L’indirizzo ermeneutico del giudice di Cassazione va condiviso per il raccordo che esso prospetta, in mancanza di una definizione fiscale dell’istituto, con la configurazione giuridica di pertinenza secondo la delineazione strutturale dell’art. 817 c.c., la cui nozione sottintende il riconoscimento, sul piano del diritto, della rilevanza del collegamento funzionale tra beni, come relazione durevole di utilità tra un bene principale e un bene accessorio. In dottrina (Costantino M “I beni in generale” in Tratt. Rescigno, I, Torino 2005) si sottolinea che lo scopo di tale rilevanza coincide con quello di conservare l’utilità del vincolo che si instaura tra i beni, consentendo in tal modo di tutelare gli interessi meritevoli che ineriscono l’utilizzazione dei beni stessi.

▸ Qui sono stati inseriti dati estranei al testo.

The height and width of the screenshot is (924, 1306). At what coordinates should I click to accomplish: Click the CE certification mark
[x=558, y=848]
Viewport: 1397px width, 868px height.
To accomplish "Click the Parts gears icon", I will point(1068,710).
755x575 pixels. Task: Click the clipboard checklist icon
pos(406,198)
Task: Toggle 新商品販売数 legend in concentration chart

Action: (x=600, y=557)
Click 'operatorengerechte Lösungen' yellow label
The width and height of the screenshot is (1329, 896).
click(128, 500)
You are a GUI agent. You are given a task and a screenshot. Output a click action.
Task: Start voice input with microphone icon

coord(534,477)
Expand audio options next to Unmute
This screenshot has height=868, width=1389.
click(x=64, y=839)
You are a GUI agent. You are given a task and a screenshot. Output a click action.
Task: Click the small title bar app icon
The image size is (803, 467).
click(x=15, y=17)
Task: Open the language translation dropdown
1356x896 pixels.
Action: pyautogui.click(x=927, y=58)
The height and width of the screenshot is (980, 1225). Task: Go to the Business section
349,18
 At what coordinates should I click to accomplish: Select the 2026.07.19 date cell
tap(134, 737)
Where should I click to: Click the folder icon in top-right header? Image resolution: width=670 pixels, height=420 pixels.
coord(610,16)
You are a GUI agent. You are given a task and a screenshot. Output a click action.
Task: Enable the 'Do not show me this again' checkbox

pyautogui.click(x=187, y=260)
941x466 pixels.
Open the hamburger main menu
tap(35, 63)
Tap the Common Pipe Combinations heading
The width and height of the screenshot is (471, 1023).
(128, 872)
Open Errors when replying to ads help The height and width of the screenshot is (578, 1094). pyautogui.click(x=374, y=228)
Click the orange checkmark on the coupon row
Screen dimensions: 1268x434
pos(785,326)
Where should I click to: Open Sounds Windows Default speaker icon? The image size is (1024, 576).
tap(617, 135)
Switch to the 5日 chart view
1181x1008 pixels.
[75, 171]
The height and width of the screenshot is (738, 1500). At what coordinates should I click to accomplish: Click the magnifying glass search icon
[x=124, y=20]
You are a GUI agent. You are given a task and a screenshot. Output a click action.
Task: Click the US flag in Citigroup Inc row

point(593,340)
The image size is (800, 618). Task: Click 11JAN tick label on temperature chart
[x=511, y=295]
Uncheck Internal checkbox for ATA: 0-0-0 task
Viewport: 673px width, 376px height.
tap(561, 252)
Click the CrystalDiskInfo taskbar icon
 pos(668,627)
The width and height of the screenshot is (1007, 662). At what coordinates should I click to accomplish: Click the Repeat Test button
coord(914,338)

Tale collegamento funzionale, pur non determinando l’alterazione dell’identità giuridica e dell’autonomia del bene accessorio rispetto al bene principale, implica il riconoscimento giuridico di una nuova utilità, ulteriore e diversa, rispetto alla somma delle utilità fornite dai due beni singolarmente considerati. Una nuova utilità consistente nel rapporto di servizio o di ornamento di un bene rispetto all’altro. La Corte di Cassazione, con la sentenza n. 2278/1990, ha ritenuto che il rapporto di connessione in questione debba essere inteso non solo come rapporto di connessione materiale o strutturale, ma essenzialmente come rapporto economico e giuridico di strumentalità e di complementarità di funzioni, che consenta una migliore utilizzazione o godimento del bene principale.

In ordine allo scrutinio dell’art. 817 c.c., viene infine ritenuto che il vincolo deve risultare effettivamente posto, nel senso che non deve risultare soltanto eventuale o possibile, in quanto non sarebbe sufficiente la teorica possibilità che un bene possa servire all’altro, al fine di renderlo più utile. La destinazione pertinenziale deve rendersi riconoscibile dai terzi, in quanto rivolta a modificare una preesistente situazione di fatto, instaurando un rapporto durevole rivelato e reso tangibile dalla natura e dalle prerogative d’uso dell’uno e dell’altro bene (Cass. Sent. 15.04.1982, n. 2280).